Again, Defendant's objection would hold true because such records would not be shared with another inmate for security reasons. But, Berman alleges that Defendants LaValley and Lozier allowed, permitted, condoned, and failed to correct constitutional violations that occurred at their facility to which Berman was similarly a victim. These allegations may state a violation under 42 U.S.C. § 1983 and conceivably could establish the personal involvement of these Defendants. If Berman had an attorney, such records would, in all likelihood, be produced. Without access to these records, if they exist, Berman would not be able to demonstrate that LaValley and Lozier allowed such constitutional violations to be perpetuated at this correctional facility.
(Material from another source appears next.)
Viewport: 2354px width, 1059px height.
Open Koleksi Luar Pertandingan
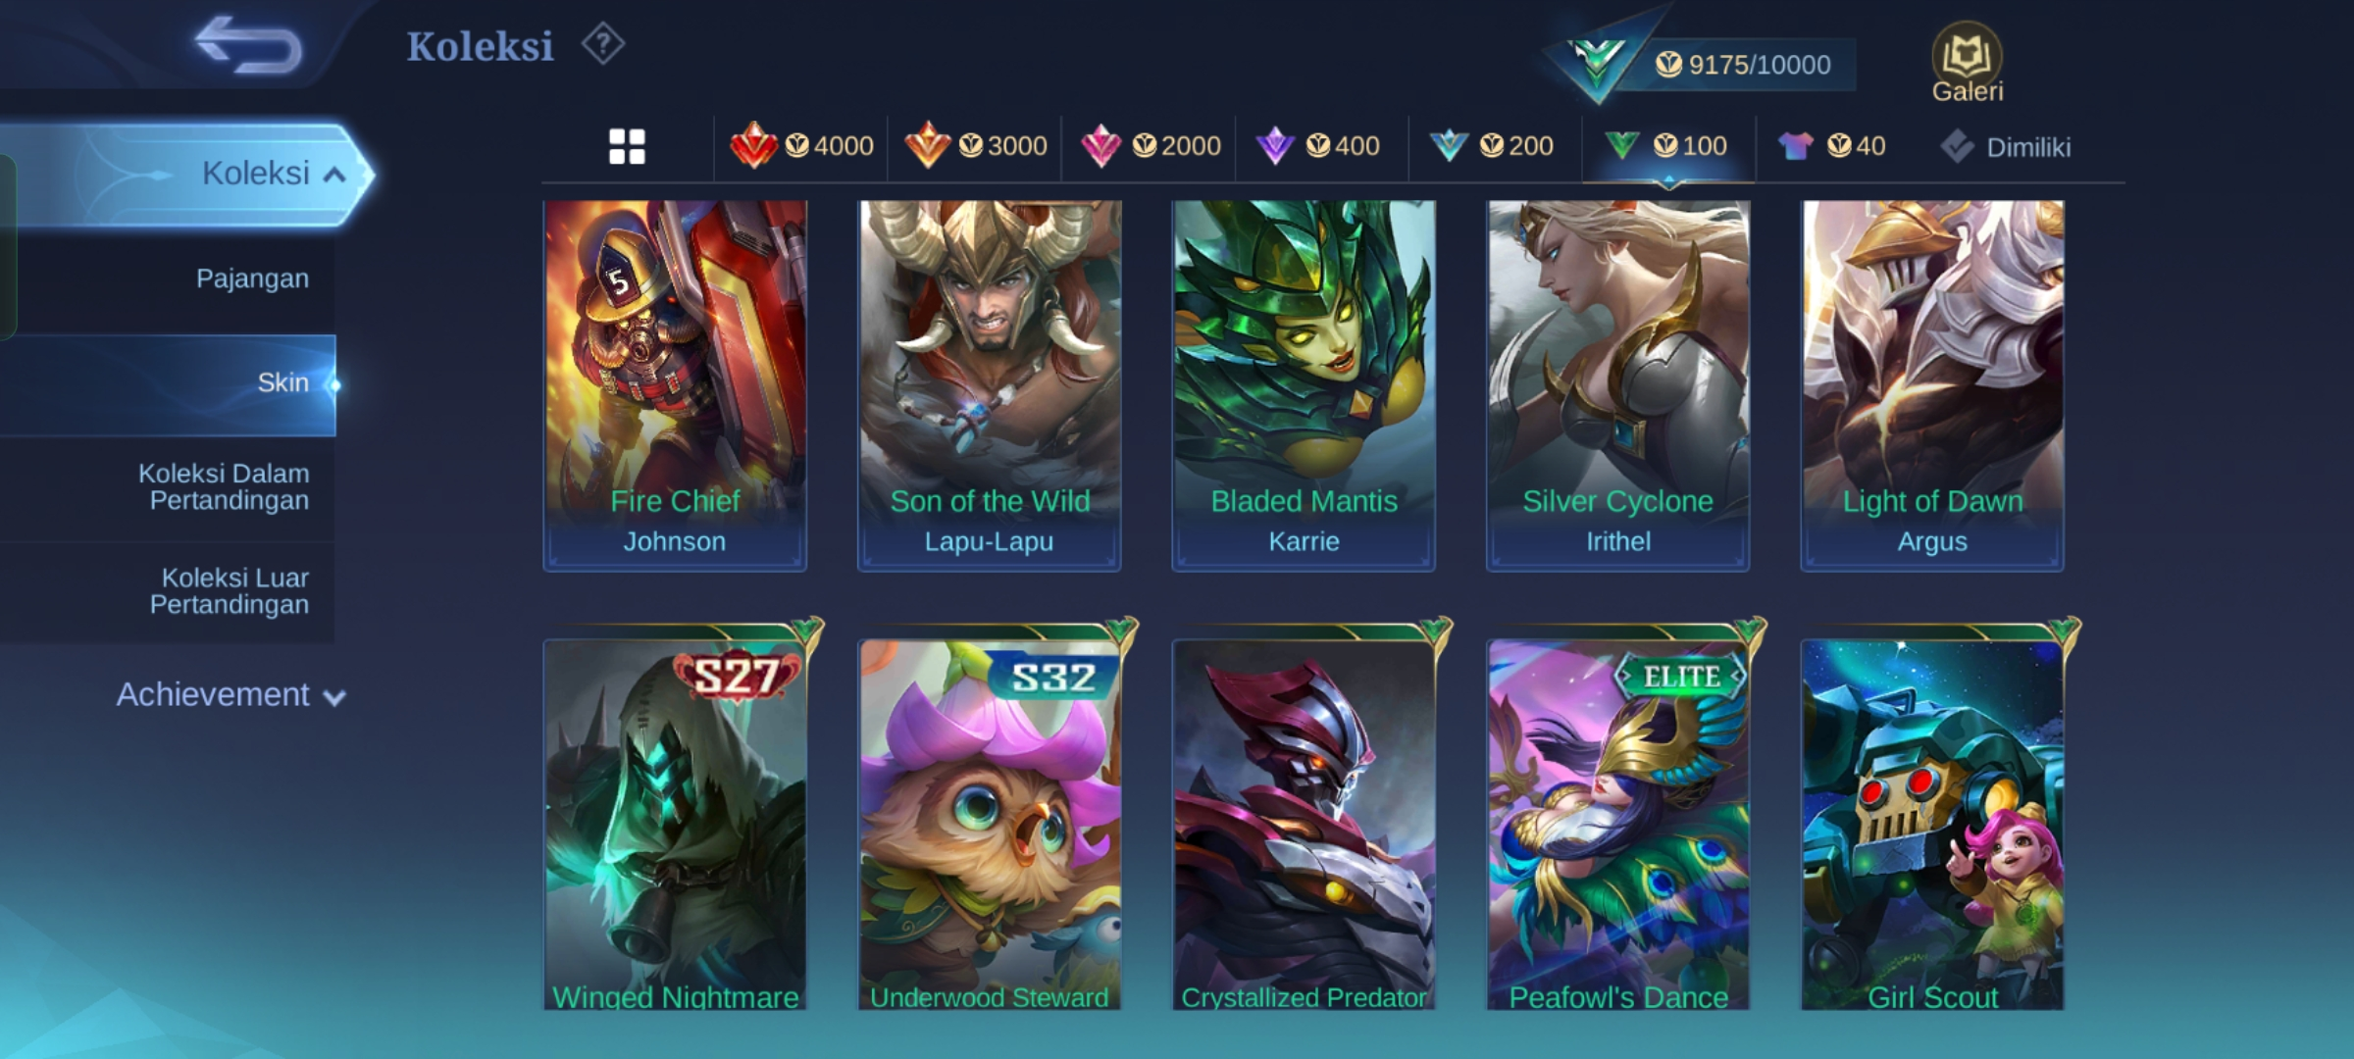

The Court grants Berman an opportunity to inspect those grievances and complaints that deal with excessive force for the two-year period of 2009 and 2010. Defendants shall redact the identities of inmates, inmate numbers, and names of correction officers.

4. Defendants aver that use of force and/or unusual incident reports for the May 27 and June 13 incidents do not exist. See Dkt. No. 72-2, Tammy Irwin Decl., dated Mar. 4, 2014, at ¶ 3. Accordingly, Defendants' Response stands.

5. Defendants advise that they provided Berman with an unredacted APPU Log book entry for May 27, 2010. Berman should be able to use this list to identify any John Does Defendants. Policies, directives and/or instructions that are shared with the staff are irrelevant. Accordingly, Defendants' Response stands.

7. With the Log Book, Berman should be able to identify any John Doe Defendants. Yet, Defendants advise that they provided Berman with the names of the sergeants assigned to APPU on or about the time of the May 27, 2010 incident. Said Response is adequate. ...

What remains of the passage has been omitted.